■ **Records shown**
——————————
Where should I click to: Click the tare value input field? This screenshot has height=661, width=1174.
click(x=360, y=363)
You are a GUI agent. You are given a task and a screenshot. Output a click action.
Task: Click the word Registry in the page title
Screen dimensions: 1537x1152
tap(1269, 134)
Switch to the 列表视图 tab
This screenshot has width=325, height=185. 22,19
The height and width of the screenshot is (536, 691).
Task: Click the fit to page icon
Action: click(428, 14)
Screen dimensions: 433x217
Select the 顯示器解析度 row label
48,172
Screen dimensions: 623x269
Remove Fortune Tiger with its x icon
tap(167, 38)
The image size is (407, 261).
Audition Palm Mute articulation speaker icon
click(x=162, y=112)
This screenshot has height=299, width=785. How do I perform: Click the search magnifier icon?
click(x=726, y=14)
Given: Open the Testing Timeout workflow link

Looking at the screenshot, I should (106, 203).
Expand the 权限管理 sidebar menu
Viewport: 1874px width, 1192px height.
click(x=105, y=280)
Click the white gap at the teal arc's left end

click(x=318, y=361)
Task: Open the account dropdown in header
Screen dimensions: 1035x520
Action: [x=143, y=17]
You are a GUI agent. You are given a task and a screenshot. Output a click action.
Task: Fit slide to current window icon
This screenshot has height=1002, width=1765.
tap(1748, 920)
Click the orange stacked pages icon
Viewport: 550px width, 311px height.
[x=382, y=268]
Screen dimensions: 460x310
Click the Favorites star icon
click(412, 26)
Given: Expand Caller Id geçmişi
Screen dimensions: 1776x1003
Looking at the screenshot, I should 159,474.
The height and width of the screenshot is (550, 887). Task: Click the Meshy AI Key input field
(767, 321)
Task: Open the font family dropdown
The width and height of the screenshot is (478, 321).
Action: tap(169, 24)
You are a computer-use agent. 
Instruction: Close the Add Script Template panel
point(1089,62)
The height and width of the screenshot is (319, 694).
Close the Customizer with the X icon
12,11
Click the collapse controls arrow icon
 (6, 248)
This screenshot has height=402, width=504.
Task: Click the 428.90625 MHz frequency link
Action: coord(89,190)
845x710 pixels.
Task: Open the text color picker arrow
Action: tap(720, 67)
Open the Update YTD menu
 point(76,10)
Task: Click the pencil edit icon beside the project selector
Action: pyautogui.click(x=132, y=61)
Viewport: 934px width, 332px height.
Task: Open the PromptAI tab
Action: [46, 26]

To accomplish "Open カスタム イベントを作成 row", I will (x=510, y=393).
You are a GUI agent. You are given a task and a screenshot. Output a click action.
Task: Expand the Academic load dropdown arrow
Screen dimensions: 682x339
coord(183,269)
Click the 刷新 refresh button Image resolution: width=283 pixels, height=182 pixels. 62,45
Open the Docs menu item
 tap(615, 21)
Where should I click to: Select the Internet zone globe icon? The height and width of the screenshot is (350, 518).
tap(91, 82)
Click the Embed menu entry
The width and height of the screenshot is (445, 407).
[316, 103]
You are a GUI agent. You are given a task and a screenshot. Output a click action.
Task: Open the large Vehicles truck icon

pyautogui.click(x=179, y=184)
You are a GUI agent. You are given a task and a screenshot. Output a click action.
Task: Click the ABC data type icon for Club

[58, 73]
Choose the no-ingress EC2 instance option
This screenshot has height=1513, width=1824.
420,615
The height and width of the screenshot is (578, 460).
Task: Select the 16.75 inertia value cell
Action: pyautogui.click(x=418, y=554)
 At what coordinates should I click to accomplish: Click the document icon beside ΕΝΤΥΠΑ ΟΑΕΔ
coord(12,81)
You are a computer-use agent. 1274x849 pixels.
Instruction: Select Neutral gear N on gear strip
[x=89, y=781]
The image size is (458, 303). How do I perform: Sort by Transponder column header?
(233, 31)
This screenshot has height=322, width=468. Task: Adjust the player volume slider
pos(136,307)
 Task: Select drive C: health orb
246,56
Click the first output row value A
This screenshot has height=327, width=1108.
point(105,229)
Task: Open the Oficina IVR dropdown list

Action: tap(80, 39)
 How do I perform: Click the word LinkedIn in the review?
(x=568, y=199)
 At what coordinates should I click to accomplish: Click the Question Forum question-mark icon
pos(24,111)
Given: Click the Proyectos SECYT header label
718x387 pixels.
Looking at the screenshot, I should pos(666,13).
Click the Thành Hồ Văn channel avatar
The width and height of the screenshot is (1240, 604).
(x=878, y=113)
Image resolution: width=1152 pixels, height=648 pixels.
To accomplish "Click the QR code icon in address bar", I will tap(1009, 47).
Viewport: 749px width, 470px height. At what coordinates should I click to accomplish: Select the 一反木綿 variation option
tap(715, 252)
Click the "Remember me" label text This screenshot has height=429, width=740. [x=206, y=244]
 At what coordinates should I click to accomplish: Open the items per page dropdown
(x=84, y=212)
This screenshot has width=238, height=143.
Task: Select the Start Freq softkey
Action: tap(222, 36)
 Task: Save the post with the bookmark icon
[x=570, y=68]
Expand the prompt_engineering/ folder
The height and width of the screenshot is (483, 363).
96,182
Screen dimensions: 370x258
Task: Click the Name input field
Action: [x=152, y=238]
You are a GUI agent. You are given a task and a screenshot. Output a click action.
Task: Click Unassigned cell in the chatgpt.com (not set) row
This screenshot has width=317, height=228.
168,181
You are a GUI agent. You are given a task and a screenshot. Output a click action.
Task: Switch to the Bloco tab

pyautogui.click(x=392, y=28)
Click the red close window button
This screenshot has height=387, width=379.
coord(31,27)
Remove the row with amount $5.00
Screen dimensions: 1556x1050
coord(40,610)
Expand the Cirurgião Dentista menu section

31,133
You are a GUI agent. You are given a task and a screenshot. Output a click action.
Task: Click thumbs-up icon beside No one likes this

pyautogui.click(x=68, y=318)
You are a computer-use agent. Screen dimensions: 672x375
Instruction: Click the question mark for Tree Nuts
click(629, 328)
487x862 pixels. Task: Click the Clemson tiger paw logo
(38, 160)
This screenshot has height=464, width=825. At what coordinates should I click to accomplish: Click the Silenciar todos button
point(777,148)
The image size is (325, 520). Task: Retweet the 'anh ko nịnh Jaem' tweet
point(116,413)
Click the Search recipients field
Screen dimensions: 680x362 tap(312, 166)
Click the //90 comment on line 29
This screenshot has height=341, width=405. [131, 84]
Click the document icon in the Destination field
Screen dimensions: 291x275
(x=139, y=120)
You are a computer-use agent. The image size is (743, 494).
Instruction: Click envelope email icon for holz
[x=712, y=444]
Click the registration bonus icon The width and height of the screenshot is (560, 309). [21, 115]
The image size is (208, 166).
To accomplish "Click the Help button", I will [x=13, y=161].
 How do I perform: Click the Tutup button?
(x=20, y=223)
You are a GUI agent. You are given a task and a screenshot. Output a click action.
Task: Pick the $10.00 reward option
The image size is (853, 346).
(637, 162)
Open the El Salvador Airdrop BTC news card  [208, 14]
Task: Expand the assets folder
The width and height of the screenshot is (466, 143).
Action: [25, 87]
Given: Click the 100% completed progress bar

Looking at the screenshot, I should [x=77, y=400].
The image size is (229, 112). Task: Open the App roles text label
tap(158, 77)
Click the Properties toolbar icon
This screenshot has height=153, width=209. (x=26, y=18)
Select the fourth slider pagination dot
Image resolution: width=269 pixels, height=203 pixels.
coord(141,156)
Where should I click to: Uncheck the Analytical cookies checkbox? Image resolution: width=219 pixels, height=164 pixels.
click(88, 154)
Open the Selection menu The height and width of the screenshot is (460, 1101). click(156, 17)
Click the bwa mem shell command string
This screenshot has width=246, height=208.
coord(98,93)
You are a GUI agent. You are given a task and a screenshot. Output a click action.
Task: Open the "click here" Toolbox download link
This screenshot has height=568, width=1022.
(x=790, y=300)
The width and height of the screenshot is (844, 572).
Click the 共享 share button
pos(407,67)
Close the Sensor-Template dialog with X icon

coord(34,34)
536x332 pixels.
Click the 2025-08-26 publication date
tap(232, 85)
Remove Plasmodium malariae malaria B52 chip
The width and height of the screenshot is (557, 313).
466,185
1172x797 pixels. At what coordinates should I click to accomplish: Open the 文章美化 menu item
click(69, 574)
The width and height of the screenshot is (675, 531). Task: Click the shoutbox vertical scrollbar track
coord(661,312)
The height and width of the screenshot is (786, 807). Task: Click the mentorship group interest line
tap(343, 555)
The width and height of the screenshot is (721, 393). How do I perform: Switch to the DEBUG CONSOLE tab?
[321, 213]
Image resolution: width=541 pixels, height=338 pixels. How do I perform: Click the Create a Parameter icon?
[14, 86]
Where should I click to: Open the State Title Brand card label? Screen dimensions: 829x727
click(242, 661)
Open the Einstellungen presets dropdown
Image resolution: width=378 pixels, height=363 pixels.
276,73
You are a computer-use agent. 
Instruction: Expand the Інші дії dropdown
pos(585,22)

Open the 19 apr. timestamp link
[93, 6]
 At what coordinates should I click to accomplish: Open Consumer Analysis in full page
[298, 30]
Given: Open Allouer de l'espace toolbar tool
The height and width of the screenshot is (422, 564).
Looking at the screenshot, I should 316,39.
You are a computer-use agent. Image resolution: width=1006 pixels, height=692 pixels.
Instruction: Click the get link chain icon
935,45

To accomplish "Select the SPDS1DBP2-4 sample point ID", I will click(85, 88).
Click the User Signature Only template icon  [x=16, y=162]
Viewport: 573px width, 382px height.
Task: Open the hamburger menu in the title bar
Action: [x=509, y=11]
——————————
■ **Task to carry out**
Scan the lines above for "will" and state how many match, nothing more.

■ **Task result**
4